━━━ Entries provided ━━━

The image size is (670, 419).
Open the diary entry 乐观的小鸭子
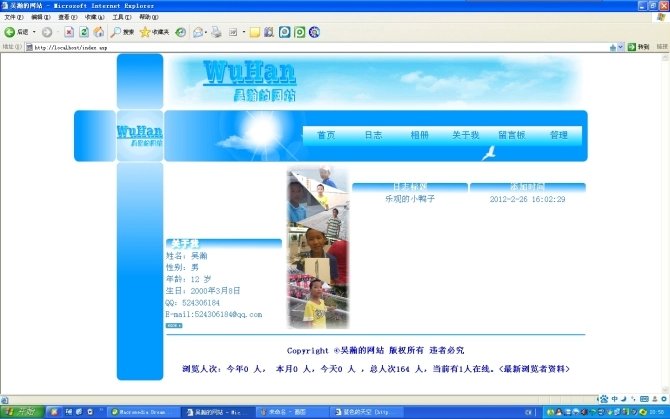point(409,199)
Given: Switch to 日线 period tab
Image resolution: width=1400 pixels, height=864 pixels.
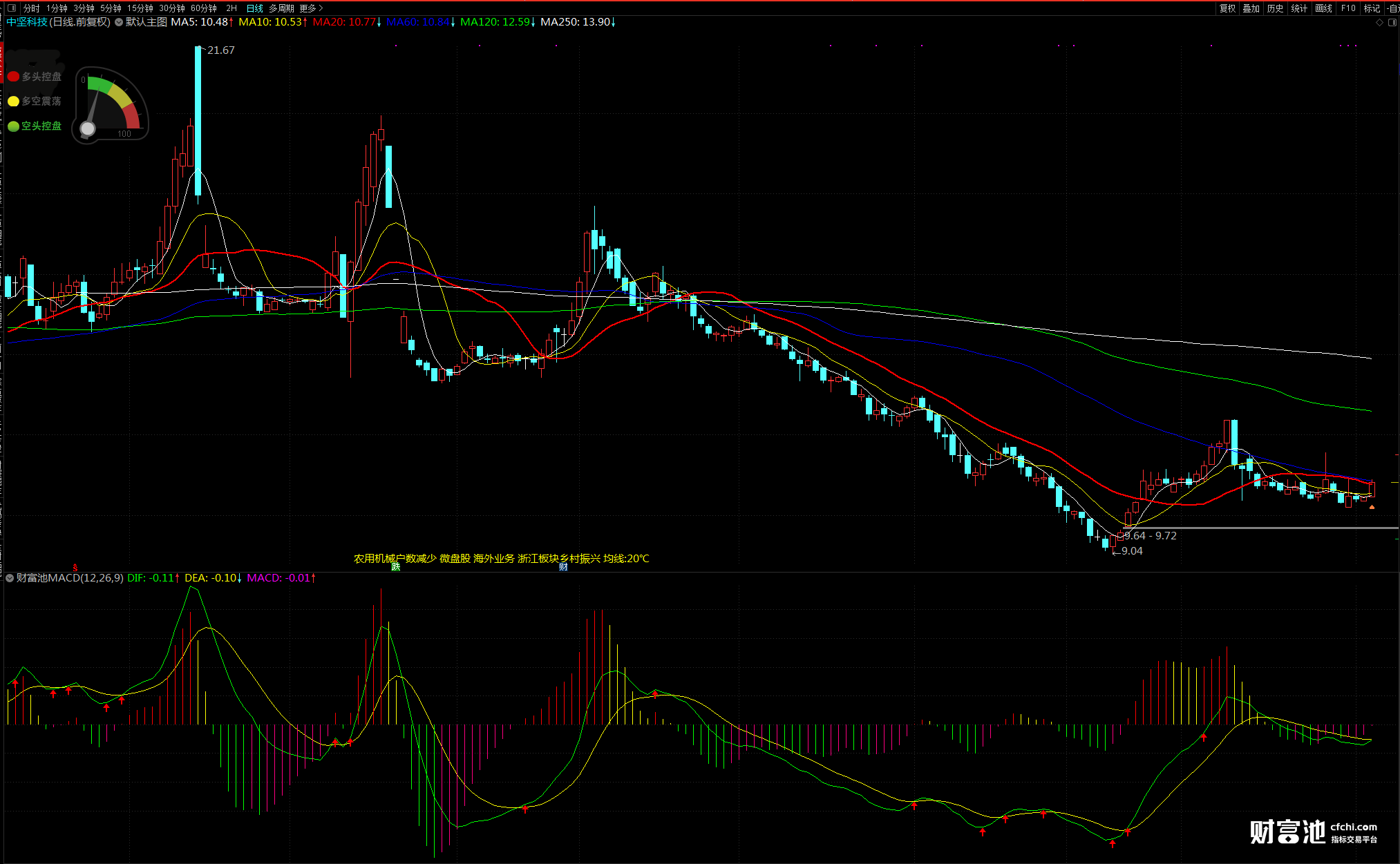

━━━
━━━ Entries provided ━━━

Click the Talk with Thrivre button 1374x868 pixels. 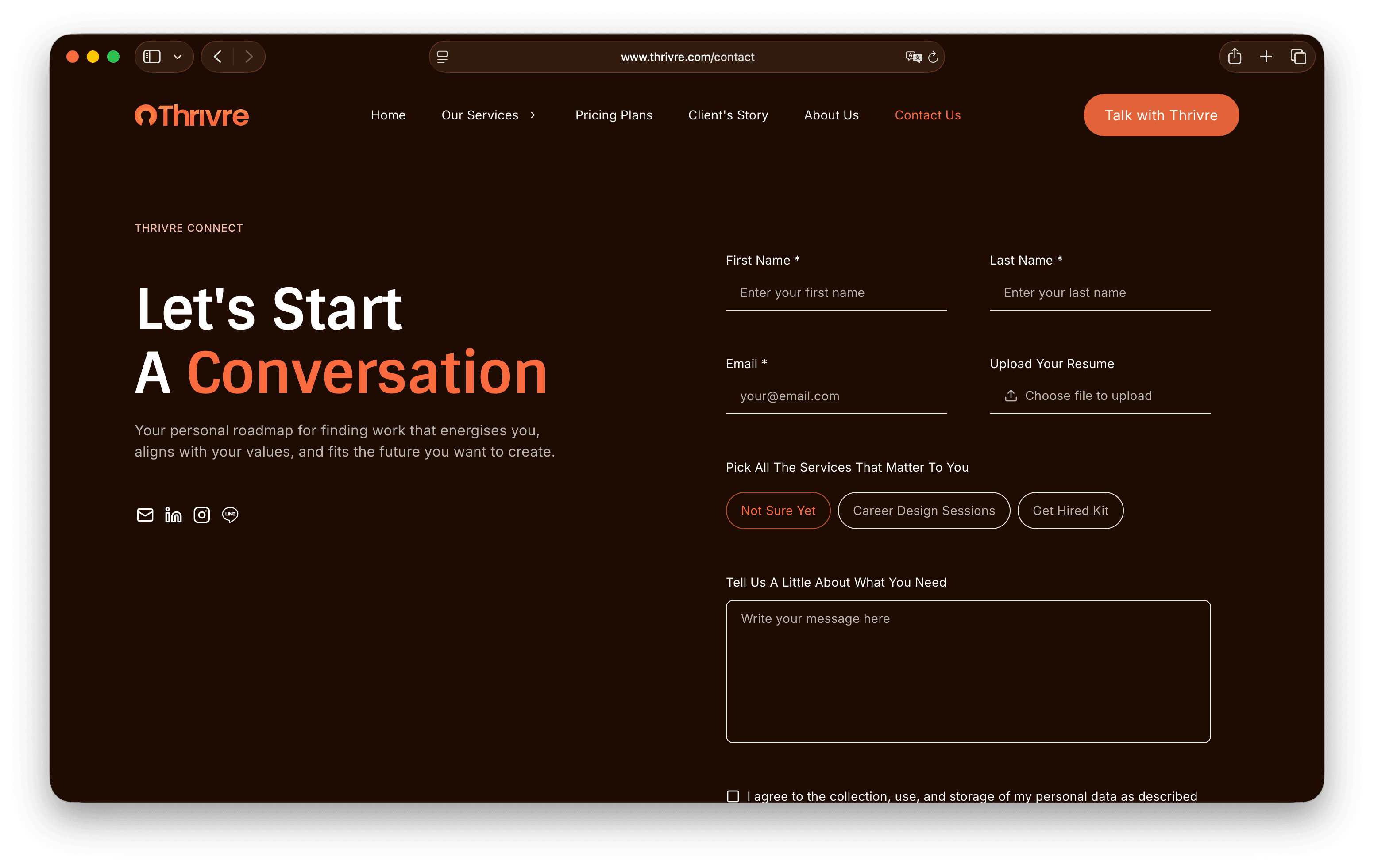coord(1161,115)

━━━
━━━ Entries provided ━━━

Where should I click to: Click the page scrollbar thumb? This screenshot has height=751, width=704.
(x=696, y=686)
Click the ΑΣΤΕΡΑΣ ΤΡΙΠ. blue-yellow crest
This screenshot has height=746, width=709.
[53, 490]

━━━

> [Exercise prompt] In the data above, from the line holding "The image size is (670, 419)." through the line holding "Image resolution: width=1400", inclusive, replace "diary entry" with "journal entry" and give those lines again with nothing else changed. Leave out the pictures.

> [Final answer]
The image size is (670, 419).
Open the journal entry 乐观的小鸭子
point(409,199)
Given: Switch to 日线 period tab
Image resolution: width=1400 pixels, height=864 pixels.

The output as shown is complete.